• _To do_: Which lines in the data below contain the string "computer"? Show each one.

• _Pixel coordinate grounding data_:
[Start of section]

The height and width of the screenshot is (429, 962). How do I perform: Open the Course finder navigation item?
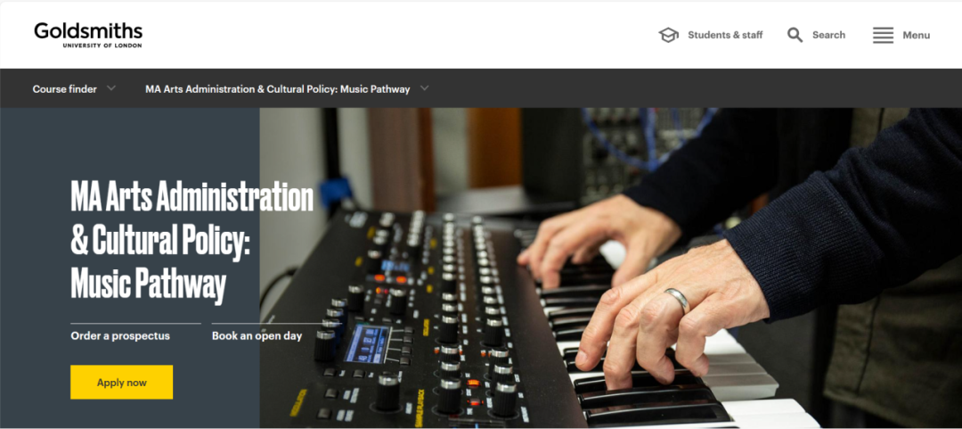(64, 89)
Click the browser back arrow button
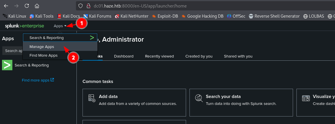Screen dimensions: 335x124 pos(6,6)
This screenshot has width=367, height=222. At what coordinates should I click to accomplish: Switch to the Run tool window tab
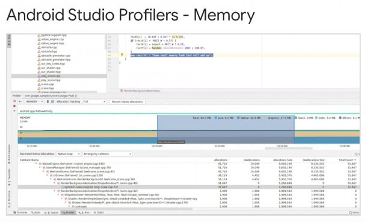point(84,212)
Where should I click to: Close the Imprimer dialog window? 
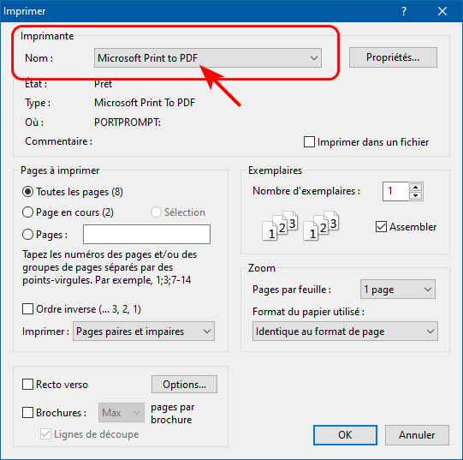(x=442, y=11)
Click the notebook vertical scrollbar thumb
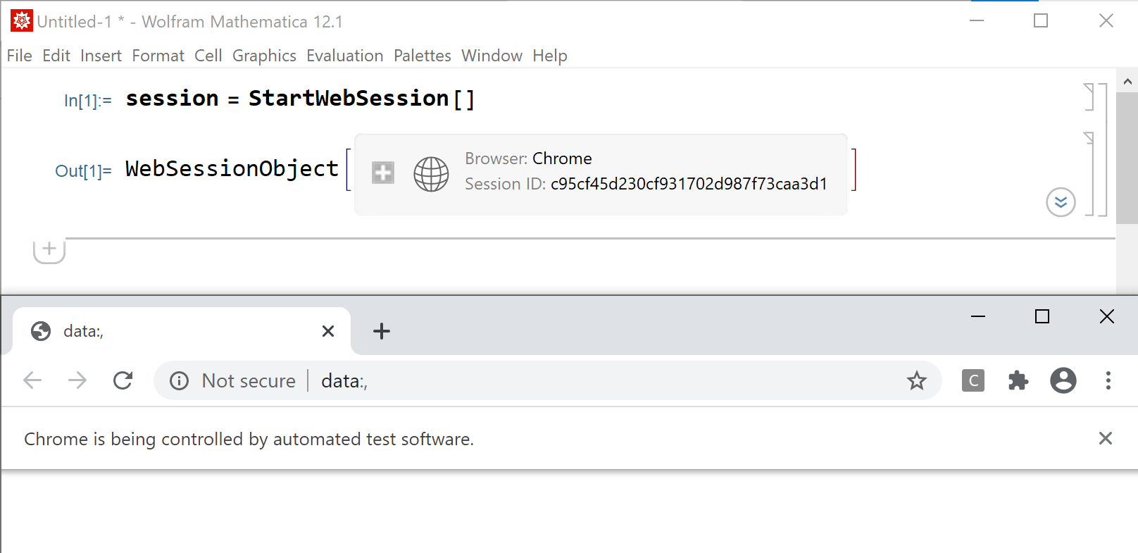This screenshot has height=553, width=1138. point(1127,158)
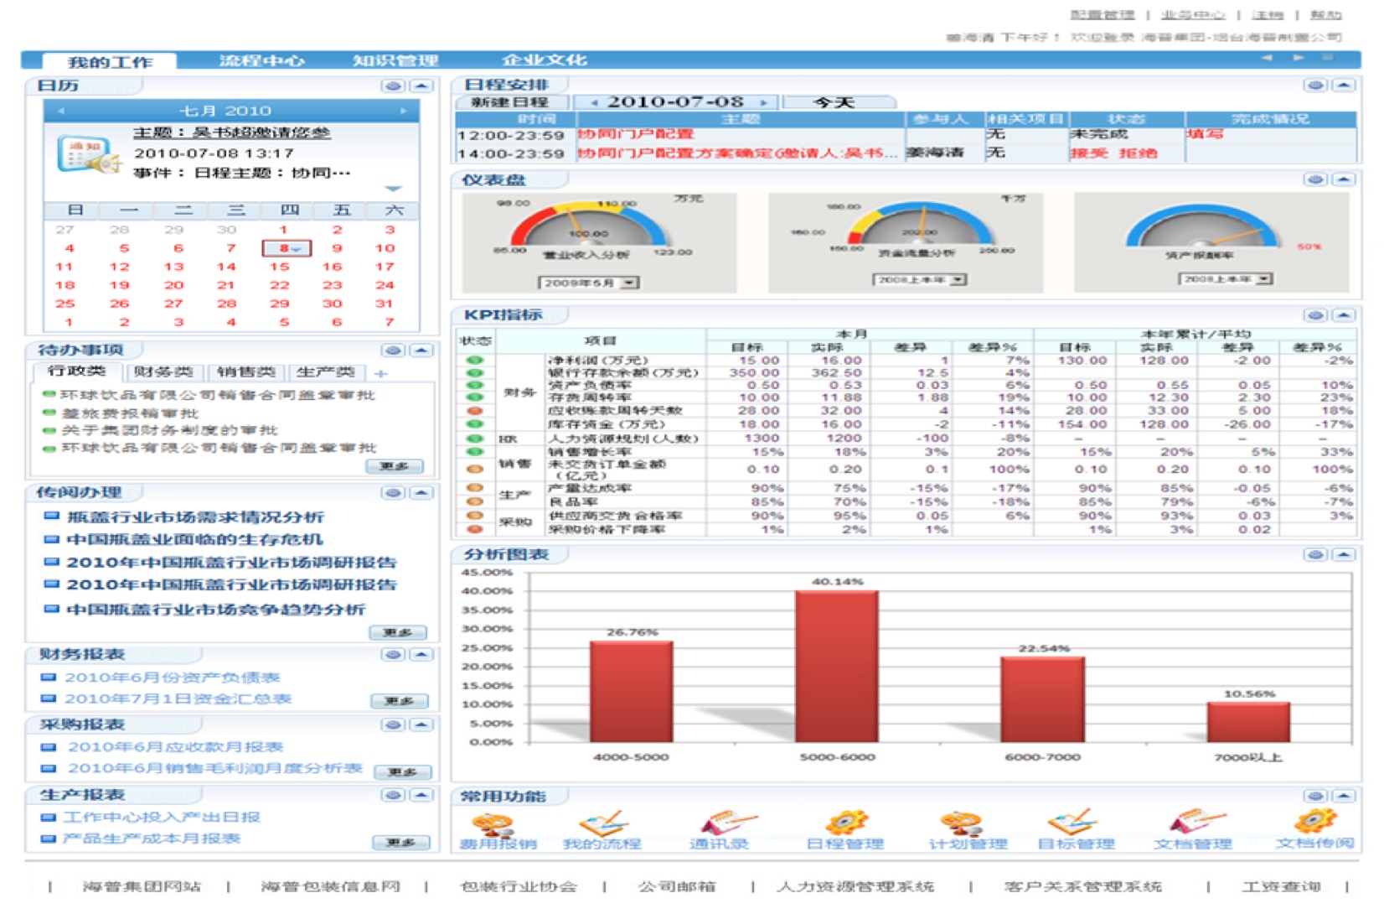This screenshot has width=1384, height=919.
Task: Click the 目标管理 goal management icon
Action: click(x=1075, y=824)
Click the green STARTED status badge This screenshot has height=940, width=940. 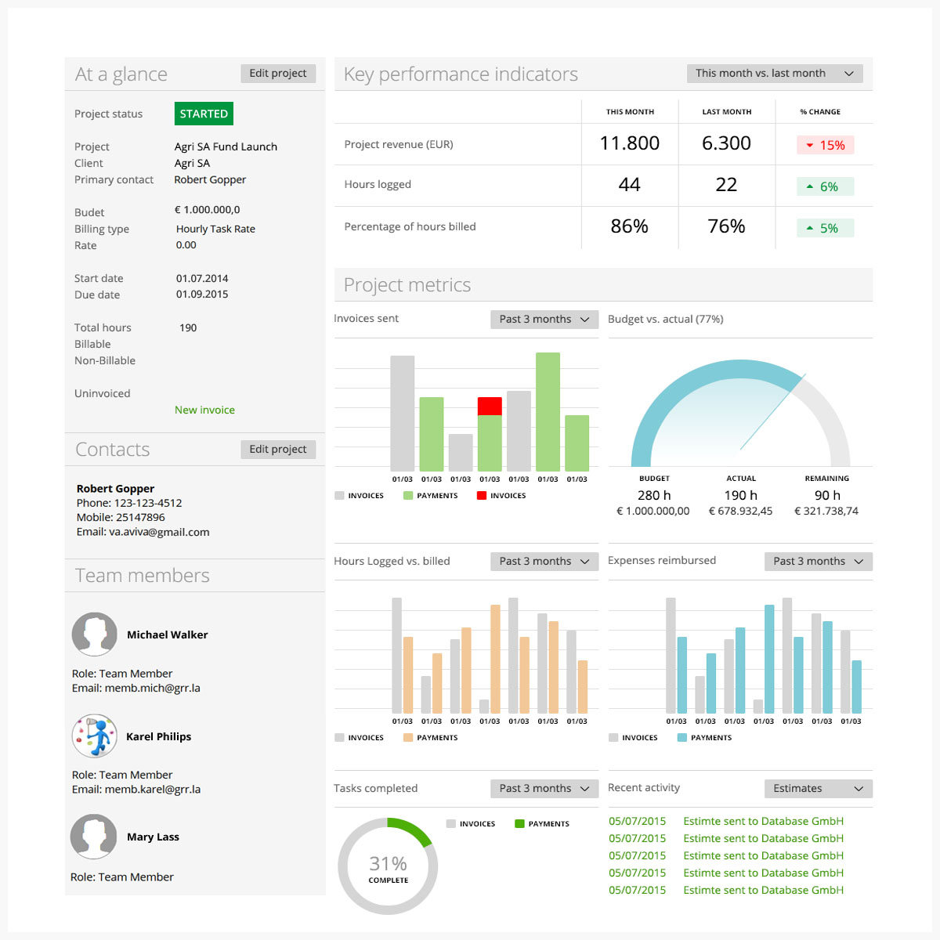pos(204,114)
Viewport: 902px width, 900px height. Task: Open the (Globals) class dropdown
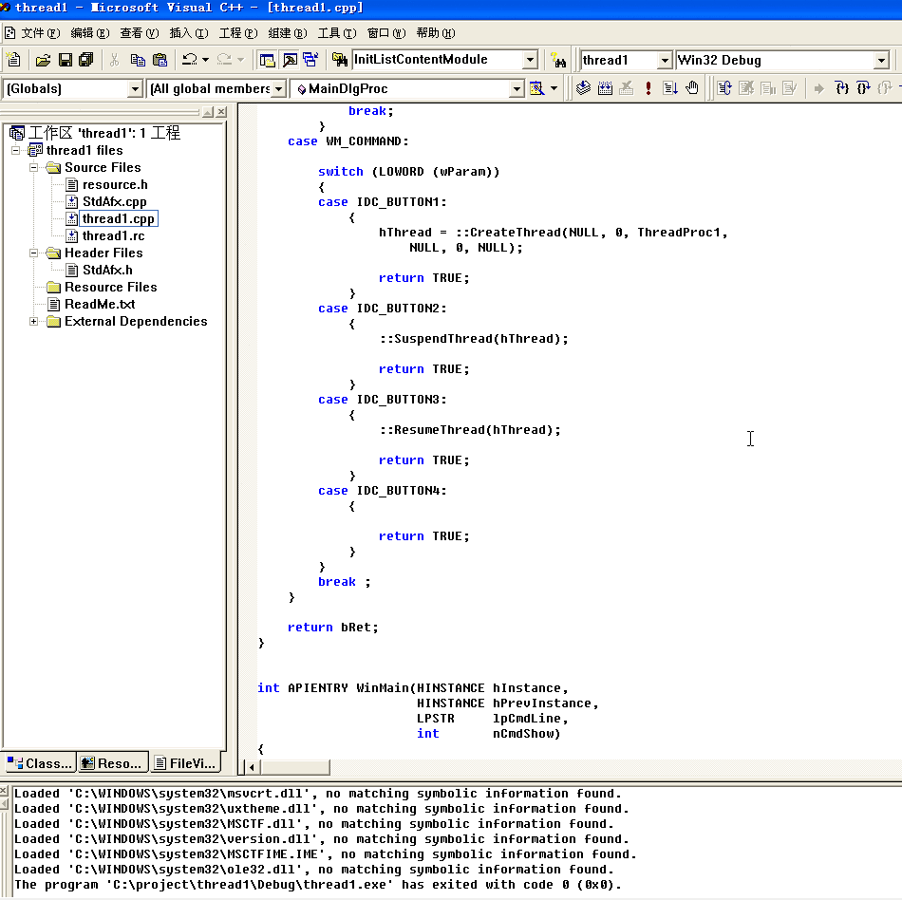point(135,88)
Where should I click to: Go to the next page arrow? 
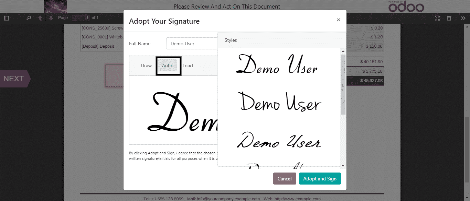tap(51, 18)
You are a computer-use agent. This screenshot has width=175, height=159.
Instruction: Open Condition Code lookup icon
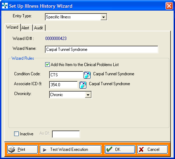(x=87, y=75)
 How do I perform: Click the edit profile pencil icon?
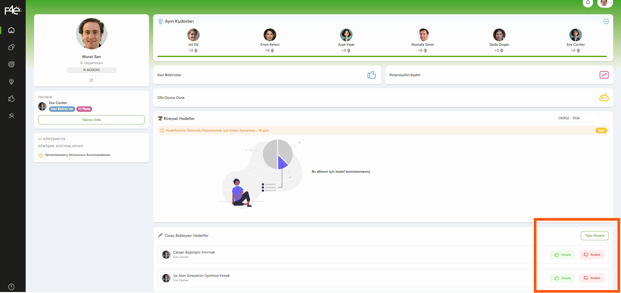(x=91, y=80)
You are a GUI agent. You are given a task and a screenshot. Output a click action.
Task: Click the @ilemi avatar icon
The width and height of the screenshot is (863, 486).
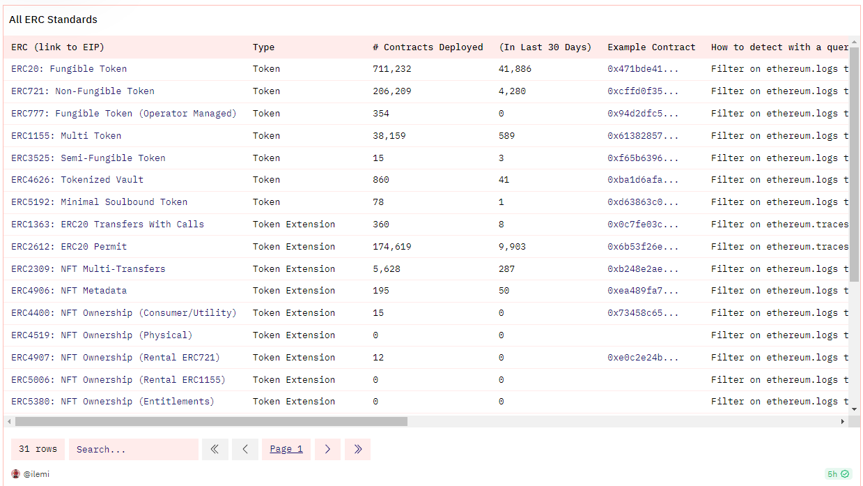[14, 473]
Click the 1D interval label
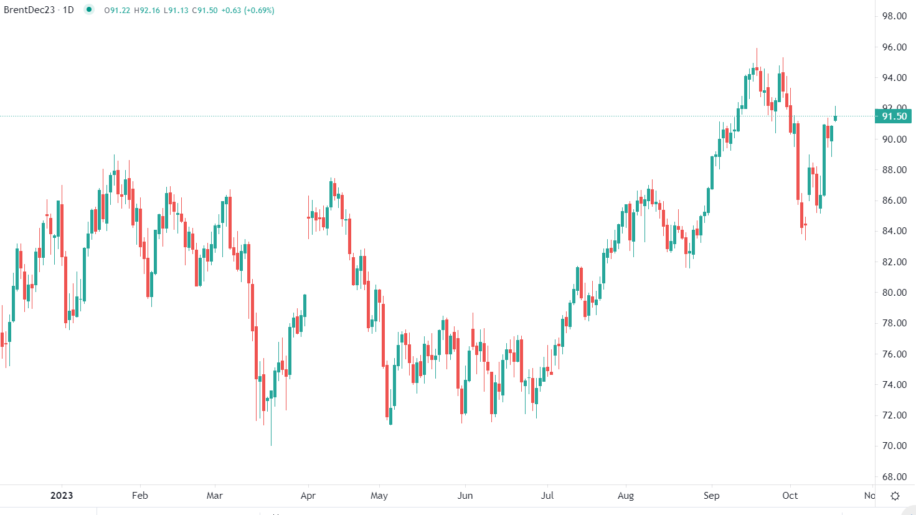The width and height of the screenshot is (916, 515). click(x=68, y=10)
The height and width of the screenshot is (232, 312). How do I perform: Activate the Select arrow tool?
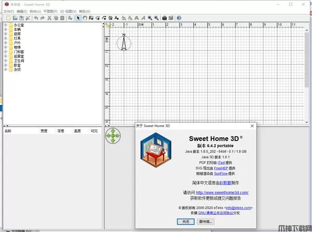click(79, 18)
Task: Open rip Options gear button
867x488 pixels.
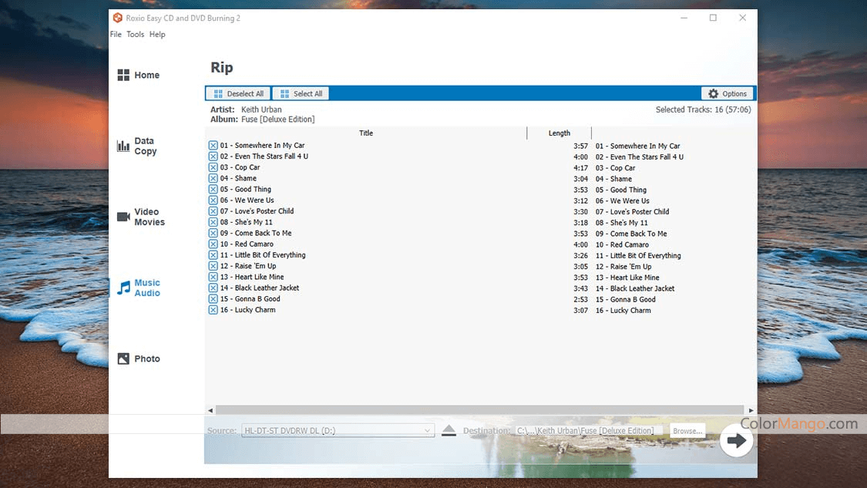Action: tap(728, 93)
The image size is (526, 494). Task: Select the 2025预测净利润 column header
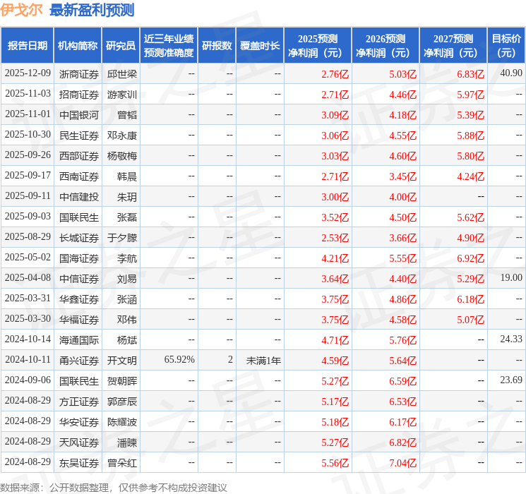click(318, 46)
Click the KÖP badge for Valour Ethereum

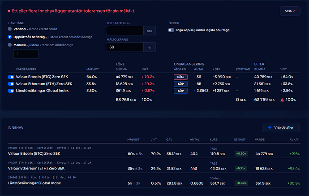tap(180, 84)
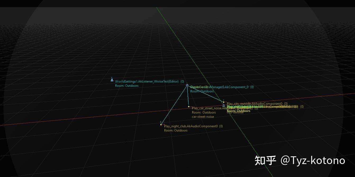Click the yellow Play_night_club object marker
The width and height of the screenshot is (355, 177).
click(x=161, y=124)
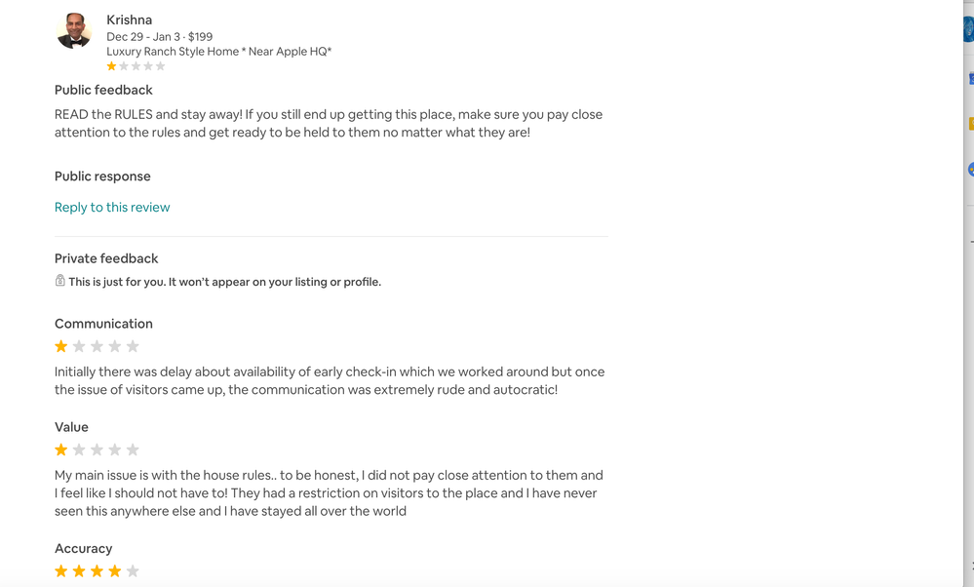Screen dimensions: 974x587
Task: Click the fourth gold star under Accuracy
Action: (116, 570)
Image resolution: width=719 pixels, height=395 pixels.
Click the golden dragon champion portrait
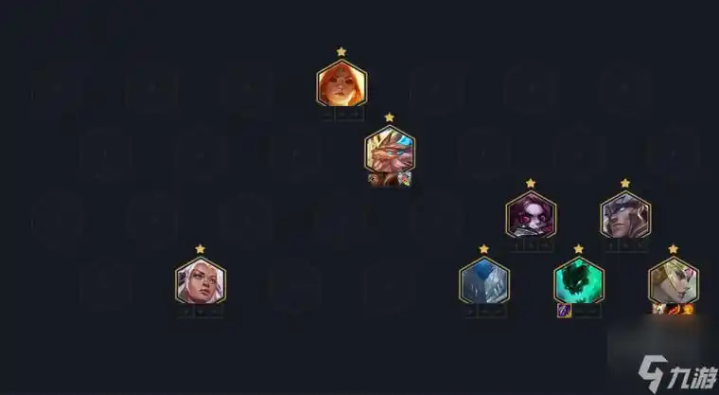390,150
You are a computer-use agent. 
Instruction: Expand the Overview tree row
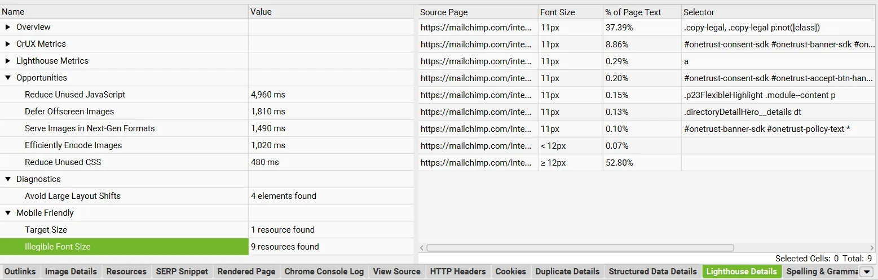click(8, 27)
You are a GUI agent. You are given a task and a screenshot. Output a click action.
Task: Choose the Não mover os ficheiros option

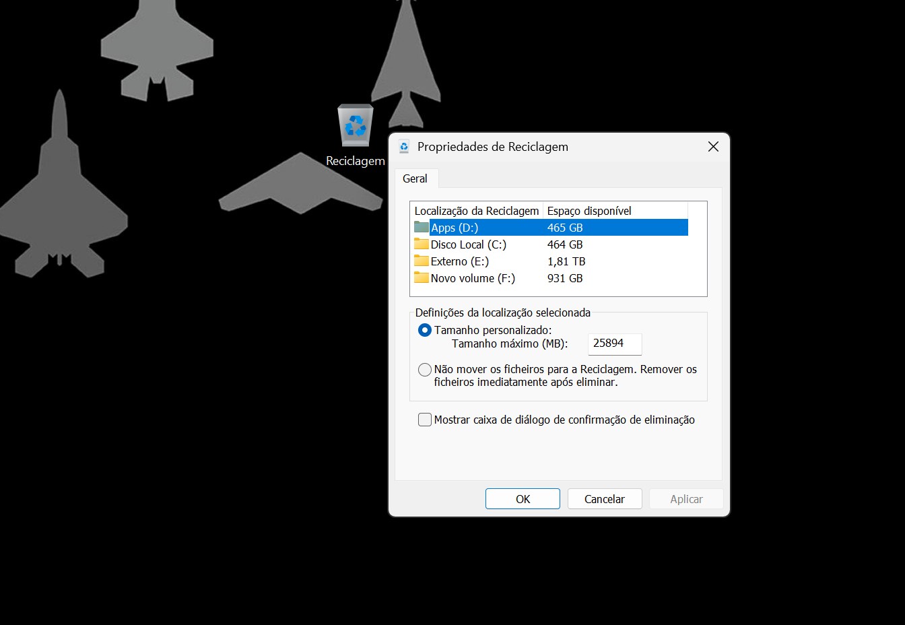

[End of section]

• _Response to this task_:
You are a computer-use agent. This screenshot has width=175, height=159.
You are a computer-use agent. 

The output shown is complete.